§ **Data listing**
_____

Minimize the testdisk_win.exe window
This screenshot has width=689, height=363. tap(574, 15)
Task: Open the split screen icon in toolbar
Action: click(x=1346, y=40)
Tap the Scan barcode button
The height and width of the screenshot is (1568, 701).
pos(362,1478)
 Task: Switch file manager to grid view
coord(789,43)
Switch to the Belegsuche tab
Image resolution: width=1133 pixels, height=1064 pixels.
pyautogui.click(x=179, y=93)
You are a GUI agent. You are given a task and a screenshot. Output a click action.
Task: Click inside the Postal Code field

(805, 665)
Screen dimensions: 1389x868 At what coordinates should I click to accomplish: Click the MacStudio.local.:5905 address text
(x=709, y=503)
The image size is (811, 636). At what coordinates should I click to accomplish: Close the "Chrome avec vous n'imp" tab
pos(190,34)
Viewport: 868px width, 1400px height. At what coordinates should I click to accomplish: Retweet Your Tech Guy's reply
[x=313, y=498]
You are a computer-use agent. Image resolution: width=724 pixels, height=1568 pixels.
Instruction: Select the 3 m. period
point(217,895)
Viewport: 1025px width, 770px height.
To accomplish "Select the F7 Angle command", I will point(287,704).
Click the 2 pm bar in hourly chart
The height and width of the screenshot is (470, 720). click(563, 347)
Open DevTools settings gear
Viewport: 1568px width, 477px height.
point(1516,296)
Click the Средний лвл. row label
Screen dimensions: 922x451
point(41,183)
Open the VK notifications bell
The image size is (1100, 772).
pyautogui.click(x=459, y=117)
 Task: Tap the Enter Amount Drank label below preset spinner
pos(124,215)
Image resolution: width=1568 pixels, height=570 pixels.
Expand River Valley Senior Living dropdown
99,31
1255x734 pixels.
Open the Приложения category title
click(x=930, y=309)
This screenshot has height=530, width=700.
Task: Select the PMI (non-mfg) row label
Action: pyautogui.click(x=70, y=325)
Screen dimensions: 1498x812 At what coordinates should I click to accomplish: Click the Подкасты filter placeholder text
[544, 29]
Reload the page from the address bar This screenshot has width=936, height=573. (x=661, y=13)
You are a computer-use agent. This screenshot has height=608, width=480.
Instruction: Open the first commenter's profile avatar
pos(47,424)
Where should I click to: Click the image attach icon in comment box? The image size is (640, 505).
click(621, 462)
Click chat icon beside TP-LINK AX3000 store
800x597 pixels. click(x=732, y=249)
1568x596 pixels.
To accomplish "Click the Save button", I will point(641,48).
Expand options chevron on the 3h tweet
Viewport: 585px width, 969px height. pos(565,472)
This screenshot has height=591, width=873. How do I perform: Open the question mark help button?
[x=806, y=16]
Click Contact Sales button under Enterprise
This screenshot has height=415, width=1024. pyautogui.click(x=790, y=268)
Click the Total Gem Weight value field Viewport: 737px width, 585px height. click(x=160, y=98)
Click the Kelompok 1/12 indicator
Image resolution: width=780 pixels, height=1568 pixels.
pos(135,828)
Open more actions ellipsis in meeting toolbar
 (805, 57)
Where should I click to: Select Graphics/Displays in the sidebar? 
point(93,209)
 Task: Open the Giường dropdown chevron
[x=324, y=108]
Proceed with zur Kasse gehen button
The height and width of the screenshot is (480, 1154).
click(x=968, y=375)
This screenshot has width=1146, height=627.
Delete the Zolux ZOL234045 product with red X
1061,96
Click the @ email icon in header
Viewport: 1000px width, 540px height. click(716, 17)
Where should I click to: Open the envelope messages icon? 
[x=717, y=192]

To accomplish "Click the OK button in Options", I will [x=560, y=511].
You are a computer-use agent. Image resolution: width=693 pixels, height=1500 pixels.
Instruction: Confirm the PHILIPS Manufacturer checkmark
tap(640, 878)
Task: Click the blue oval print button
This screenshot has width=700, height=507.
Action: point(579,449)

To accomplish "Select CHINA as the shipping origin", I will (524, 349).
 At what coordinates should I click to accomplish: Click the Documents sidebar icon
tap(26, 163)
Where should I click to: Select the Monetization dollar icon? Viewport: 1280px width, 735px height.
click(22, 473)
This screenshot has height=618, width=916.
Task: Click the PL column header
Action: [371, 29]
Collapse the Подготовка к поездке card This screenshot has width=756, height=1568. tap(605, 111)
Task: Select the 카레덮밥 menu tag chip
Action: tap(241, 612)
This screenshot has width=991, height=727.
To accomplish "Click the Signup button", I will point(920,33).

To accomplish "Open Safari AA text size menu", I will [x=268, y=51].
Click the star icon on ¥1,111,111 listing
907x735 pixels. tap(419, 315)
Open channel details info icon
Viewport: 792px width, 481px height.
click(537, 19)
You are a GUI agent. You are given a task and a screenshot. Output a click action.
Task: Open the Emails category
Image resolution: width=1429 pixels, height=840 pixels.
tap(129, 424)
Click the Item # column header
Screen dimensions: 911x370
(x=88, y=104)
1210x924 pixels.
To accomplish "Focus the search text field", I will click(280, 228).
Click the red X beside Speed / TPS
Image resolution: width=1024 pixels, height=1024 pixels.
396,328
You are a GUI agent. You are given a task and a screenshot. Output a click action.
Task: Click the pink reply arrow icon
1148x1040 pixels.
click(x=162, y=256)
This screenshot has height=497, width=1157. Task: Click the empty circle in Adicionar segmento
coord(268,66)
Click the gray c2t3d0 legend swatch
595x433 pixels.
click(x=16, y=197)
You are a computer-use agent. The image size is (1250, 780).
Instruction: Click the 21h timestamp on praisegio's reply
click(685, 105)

_____

§ **Exercise requirements**
Each record must be returned in full and exactly.

§ **Solved exercise**
Minimize the testdisk_win.exe window
This screenshot has width=689, height=363. tap(574, 15)
Task: Open the split screen icon in toolbar
Action: click(x=1346, y=40)
Tap the Scan barcode button
The height and width of the screenshot is (1568, 701).
pos(362,1478)
 Task: Switch file manager to grid view
coord(789,43)
Switch to the Belegsuche tab
Image resolution: width=1133 pixels, height=1064 pixels.
pyautogui.click(x=179, y=93)
You are a GUI agent. You are given a task and a screenshot. Output a click action.
Task: Click inside the Postal Code field

(805, 665)
Screen dimensions: 1389x868 At what coordinates should I click to accomplish: Click the MacStudio.local.:5905 address text
(x=709, y=503)
The image size is (811, 636). At what coordinates should I click to accomplish: Close the "Chrome avec vous n'imp" tab
pos(190,34)
Viewport: 868px width, 1400px height. At what coordinates should I click to accomplish: Retweet Your Tech Guy's reply
[x=313, y=498]
You are a computer-use agent. Image resolution: width=724 pixels, height=1568 pixels.
Instruction: Select the 3 m. period
point(217,895)
Viewport: 1025px width, 770px height.
To accomplish "Select the F7 Angle command", I will point(287,704).
Click the 2 pm bar in hourly chart
The height and width of the screenshot is (470, 720). click(563, 347)
Open DevTools settings gear
Viewport: 1568px width, 477px height.
point(1516,296)
Click the Средний лвл. row label
Screen dimensions: 922x451
point(41,183)
Open the VK notifications bell
The image size is (1100, 772).
pyautogui.click(x=459, y=117)
 Task: Tap the Enter Amount Drank label below preset spinner
pos(124,215)
Image resolution: width=1568 pixels, height=570 pixels.
Expand River Valley Senior Living dropdown
99,31
1255x734 pixels.
Open the Приложения category title
click(x=930, y=309)
This screenshot has height=530, width=700.
Task: Select the PMI (non-mfg) row label
Action: pyautogui.click(x=70, y=325)
Screen dimensions: 1498x812 At what coordinates should I click to accomplish: Click the Подкасты filter placeholder text
[544, 29]
Reload the page from the address bar This screenshot has width=936, height=573. (x=661, y=13)
You are a computer-use agent. This screenshot has height=608, width=480.
Instruction: Open the first commenter's profile avatar
pos(47,424)
Where should I click to: Click the image attach icon in comment box? The image size is (640, 505).
click(621, 462)
Click chat icon beside TP-LINK AX3000 store
800x597 pixels. click(x=732, y=249)
1568x596 pixels.
To accomplish "Click the Save button", I will point(641,48).
Expand options chevron on the 3h tweet
Viewport: 585px width, 969px height. pos(565,472)
This screenshot has height=591, width=873. How do I perform: Open the question mark help button?
[x=806, y=16]
Click Contact Sales button under Enterprise
This screenshot has height=415, width=1024. pyautogui.click(x=790, y=268)
Click the Total Gem Weight value field Viewport: 737px width, 585px height. click(x=160, y=98)
Click the Kelompok 1/12 indicator
Image resolution: width=780 pixels, height=1568 pixels.
pos(135,828)
Open more actions ellipsis in meeting toolbar
 (805, 57)
Where should I click to: Select Graphics/Displays in the sidebar? 
point(93,209)
 Task: Open the Giường dropdown chevron
[x=324, y=108]
Proceed with zur Kasse gehen button
The height and width of the screenshot is (480, 1154).
click(x=968, y=375)
This screenshot has width=1146, height=627.
Delete the Zolux ZOL234045 product with red X
1061,96
Click the @ email icon in header
Viewport: 1000px width, 540px height. click(716, 17)
Where should I click to: Open the envelope messages icon? 
[x=717, y=192]

To accomplish "Click the OK button in Options", I will [x=560, y=511].
You are a computer-use agent. Image resolution: width=693 pixels, height=1500 pixels.
Instruction: Confirm the PHILIPS Manufacturer checkmark
tap(640, 878)
Task: Click the blue oval print button
This screenshot has width=700, height=507.
Action: point(579,449)

To accomplish "Select CHINA as the shipping origin", I will (524, 349).
 At what coordinates should I click to accomplish: Click the Documents sidebar icon
tap(26, 163)
Where should I click to: Select the Monetization dollar icon? Viewport: 1280px width, 735px height.
click(22, 473)
This screenshot has height=618, width=916.
Task: Click the PL column header
Action: [371, 29]
Collapse the Подготовка к поездке card This screenshot has width=756, height=1568. tap(605, 111)
Task: Select the 카레덮밥 menu tag chip
Action: tap(241, 612)
This screenshot has width=991, height=727.
To accomplish "Click the Signup button", I will point(920,33).

To accomplish "Open Safari AA text size menu", I will [x=268, y=51].
Click the star icon on ¥1,111,111 listing
907x735 pixels. tap(419, 315)
Open channel details info icon
Viewport: 792px width, 481px height.
click(537, 19)
You are a GUI agent. You are given a task and a screenshot. Output a click action.
Task: Open the Emails category
Image resolution: width=1429 pixels, height=840 pixels.
tap(129, 424)
Click the Item # column header
Screen dimensions: 911x370
(x=88, y=104)
1210x924 pixels.
To accomplish "Focus the search text field", I will click(280, 228).
Click the red X beside Speed / TPS
Image resolution: width=1024 pixels, height=1024 pixels.
396,328
You are a GUI agent. You are given a task and a screenshot. Output a click action.
Task: Click the pink reply arrow icon
1148x1040 pixels.
click(x=162, y=256)
This screenshot has height=497, width=1157. Task: Click the empty circle in Adicionar segmento
coord(268,66)
Click the gray c2t3d0 legend swatch
595x433 pixels.
click(x=16, y=197)
You are a computer-use agent. The image size is (1250, 780).
Instruction: Click the 21h timestamp on praisegio's reply
click(685, 105)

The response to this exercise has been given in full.